Rugby fans sometimes ask: “Whatever happened to the drop goal?” and then every four years along comes a World Cup to remind you of their worth. Drop goals are rather like flared trousers — commonplace in the 1970s but rather less familiar in the decades since.
Yet an extra-time drop goal has twice been responsible for winning a World Cup final, with Joel Stransky’s effort sealing hosts South Africa’s 15-12 victory over New Zealand in 1995 before England’s Jonny Wilkinson broke Australian hearts in 2003 when, with just seconds left, his sweetly struck kick sailed over to secure a 20-17 success.
In the most recent World Cup final, fly-half Dan Carter’s 69th-minute drop goal took New Zealand into a seven-point lead before they eventually beat Australia 34-17 at Twickenham.
This year marks the 20th anniversary of a remarkable individual and tactical feat — Jannie de Beer’s five drop goals during South Africa’s 44-21 World Cup quarter-final win over England in Paris.
The much-neglected art has again been in vogue at the current World Cup in Japan. France beat Argentina 23-21 after Camille Lopez came off the bench to drop the winning goal with 11 minutes to go, while South Africa’s Handré Pollard and Yury Kushnarev of Russia have also slotted drop goals.

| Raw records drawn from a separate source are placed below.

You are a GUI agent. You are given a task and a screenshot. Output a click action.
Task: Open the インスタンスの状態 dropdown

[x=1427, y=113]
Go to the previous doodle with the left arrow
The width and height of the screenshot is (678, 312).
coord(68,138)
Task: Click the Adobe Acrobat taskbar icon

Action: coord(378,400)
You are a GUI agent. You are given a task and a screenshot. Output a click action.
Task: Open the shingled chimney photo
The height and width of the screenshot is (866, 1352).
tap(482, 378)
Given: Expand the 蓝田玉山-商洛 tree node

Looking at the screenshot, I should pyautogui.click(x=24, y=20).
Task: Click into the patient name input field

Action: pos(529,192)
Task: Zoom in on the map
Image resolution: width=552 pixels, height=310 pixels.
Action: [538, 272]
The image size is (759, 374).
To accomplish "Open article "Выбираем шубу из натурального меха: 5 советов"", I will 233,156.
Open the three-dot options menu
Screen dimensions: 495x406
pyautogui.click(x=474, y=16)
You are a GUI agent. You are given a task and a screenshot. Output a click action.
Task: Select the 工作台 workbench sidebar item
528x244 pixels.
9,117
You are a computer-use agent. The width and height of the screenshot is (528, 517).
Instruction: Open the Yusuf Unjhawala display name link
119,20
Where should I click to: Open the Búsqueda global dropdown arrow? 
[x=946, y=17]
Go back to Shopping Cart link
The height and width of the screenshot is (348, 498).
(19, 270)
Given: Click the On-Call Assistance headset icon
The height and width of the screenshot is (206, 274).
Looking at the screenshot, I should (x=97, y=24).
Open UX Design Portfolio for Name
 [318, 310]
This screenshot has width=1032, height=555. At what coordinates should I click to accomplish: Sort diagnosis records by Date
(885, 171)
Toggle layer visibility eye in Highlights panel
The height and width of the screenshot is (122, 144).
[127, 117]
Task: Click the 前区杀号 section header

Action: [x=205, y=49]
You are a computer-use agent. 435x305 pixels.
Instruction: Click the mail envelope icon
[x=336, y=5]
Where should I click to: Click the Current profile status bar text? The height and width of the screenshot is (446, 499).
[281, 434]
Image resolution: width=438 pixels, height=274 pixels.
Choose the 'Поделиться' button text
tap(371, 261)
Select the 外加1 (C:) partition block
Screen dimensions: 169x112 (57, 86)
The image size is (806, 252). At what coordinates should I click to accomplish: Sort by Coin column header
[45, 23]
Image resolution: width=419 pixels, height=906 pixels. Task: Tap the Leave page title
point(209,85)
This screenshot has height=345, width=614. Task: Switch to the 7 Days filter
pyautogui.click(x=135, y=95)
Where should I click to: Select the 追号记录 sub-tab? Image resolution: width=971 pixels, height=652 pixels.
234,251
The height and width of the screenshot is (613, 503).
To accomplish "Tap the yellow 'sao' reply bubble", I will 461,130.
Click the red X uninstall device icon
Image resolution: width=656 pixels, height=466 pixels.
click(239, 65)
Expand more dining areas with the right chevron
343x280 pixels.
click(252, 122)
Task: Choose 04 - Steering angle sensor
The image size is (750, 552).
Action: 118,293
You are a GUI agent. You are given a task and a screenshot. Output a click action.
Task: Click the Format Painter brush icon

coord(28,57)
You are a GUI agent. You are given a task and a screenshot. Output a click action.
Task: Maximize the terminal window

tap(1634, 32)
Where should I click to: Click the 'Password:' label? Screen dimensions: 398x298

Generally, when it comes to tries and penalty goals, the attacking team has to do something right — hold their passes, create an overlap — and the defending team something wrong, such as missing tackles or killing the ball. But the peculiar cruelty of a drop goal, as demonstrated by De Beer’s Test-record haul at the Stade de France, is the defending side may do very little wrong at all and yet still concede points.
“It feels now like a bad dream,” England great Martin Johnson wrote in his autobiography, recalling the defeat to South Africa. “His (De Beer’s) kicks were going over from miles out and we just couldn’t get enough pressure on him to try to affect his accuracy.”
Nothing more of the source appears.